LogisticRegression()

In [20]:
#Make predictions using the testing set
# create a predictor object and fit the training dataset into it
y_pred = logReg.predict(x_test)
y_pred

array([0, 0, 0, 0, 0, 0, 0, 0, 0, 0, 0, 0, 1, 1, 0, 0, 0, 0, 0, 0, 0, 0,
       1, 0, 0, 0, 0, 0, 0, 0, 0, 0, 0, 1, 0, 1, 0, 0, 0, 1, 0, 0, 0, 0,
       0, 0, 1, 0, 0, 0, 0, 0, 0, 0, 1, 0, 0, 0, 1, 0, 1, 0, 1, 0, 1, 0,
       1, 0, 1, 1, 1, 1, 1, 0, 0, 0, 0, 0, 0, 1, 1, 0, 1, 0, 1, 0, 1, 1,
       0, 0, 0, 0, 0, 0, 0, 0, 0, 0, 1, 0, 0, 0, 1, 0, 0, 0, 0, 1, 0, 0,
       0, 0, 0, 0, 1, 0, 0, 0, 0, 0, 0, 1, 0, 1, 0, 0, 0, 1, 1, 0, 1, 0,
       0, 0, 0, 0, 0, 1, 0, 0, 0, 0, 0, 1, 0, 1, 0, 0, 0, 0, 0, 1, 0, 0,
       1, 1, 1, 0, 0, 0, 1, 1, 0, 0, 0, 1, 0, 0, 1, 1, 0, 0, 0, 0, 0, 1,
       0, 0, 0, 0, 1, 0, 0, 0, 0, 0, 0, 1, 0, 1, 1, 0], dtype=int64)

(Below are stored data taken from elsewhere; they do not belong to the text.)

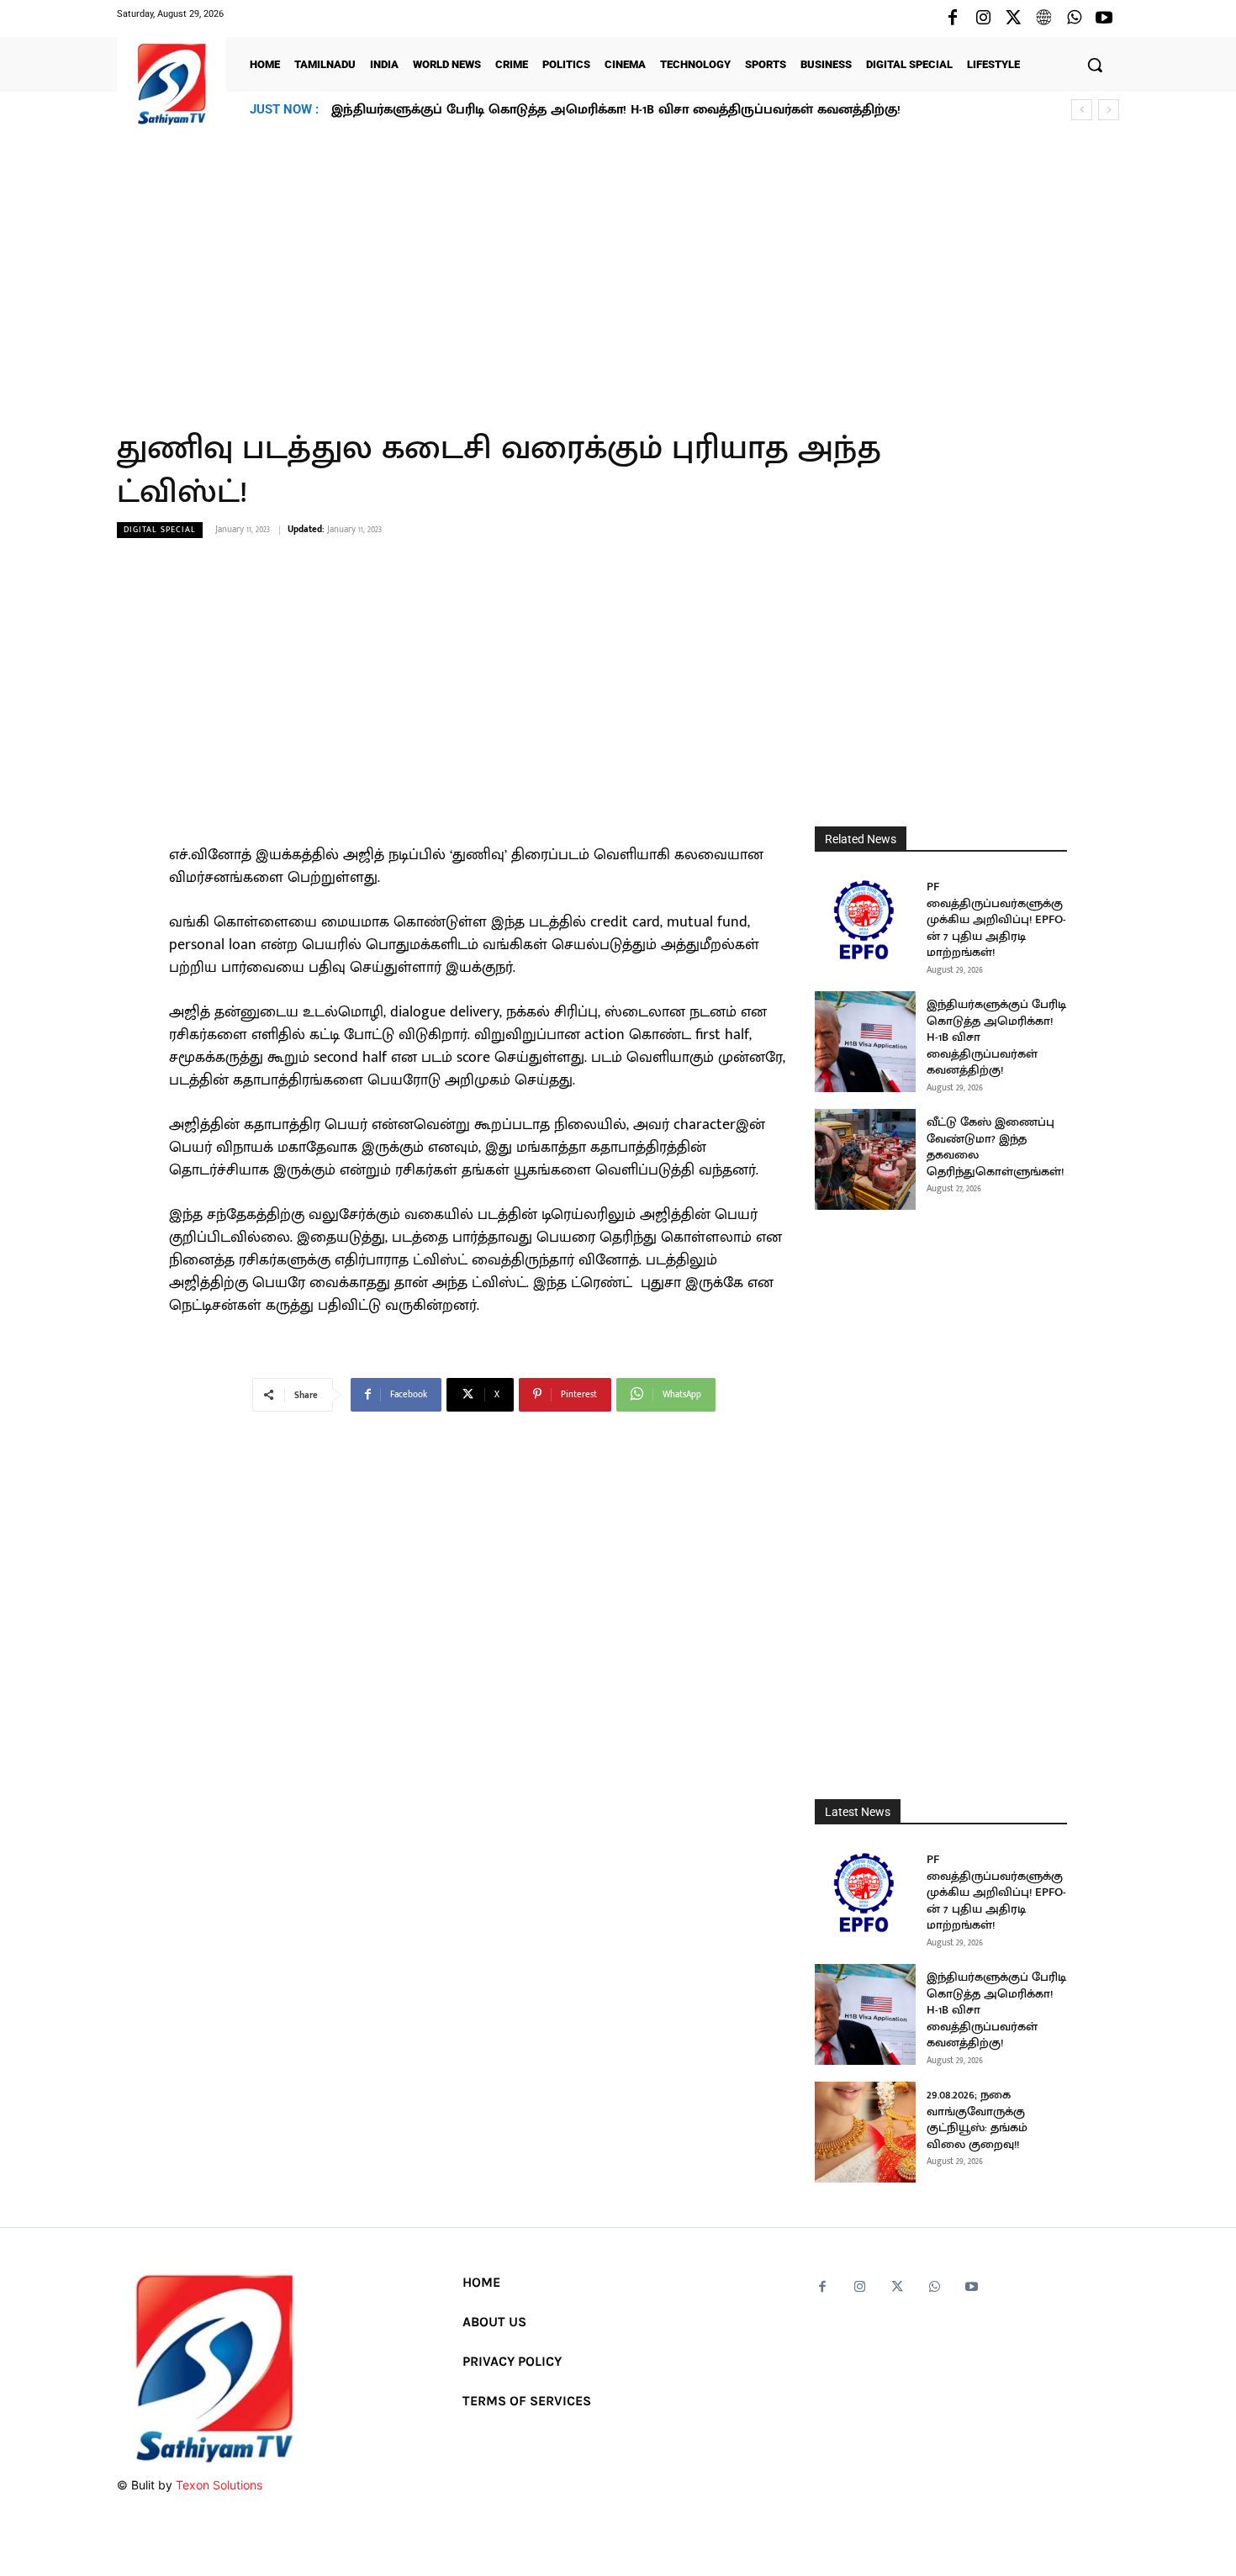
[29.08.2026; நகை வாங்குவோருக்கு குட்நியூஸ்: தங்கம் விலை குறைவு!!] (865, 2132)
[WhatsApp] (1074, 18)
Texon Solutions (219, 2485)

#### 7: Check the accuracy of the model

In [22]:
#Evaluate the accuracy of your model
from sklearn import metrics
print(metrics.accuracy_score(y_test, y_pred)) # closed the metric to one higher the accuracy

0.6927083333333334


In [24]:
#Print the first 30 actual and predicted responses
print('Actual: ', y_test.values[0:30])
print('Predicted: ', y_pred[0:30] )

Actual:  [0 0 0 0 0 0 0 0 0 0 0 0 1 1 0 1 1 0 0 0 1 1 1 1 0 0 0 1 0 1]
Predicted:  [0 0 0 0 0 0 0 0 0 0 0 0 1 1 0 0 0 0 0 0 0 0 1 0 0 0 0 0 0 0]


In [None]:
# With higher SSR or SSE, the prediction will be less accurate and the model will not be the best fit for the attributes.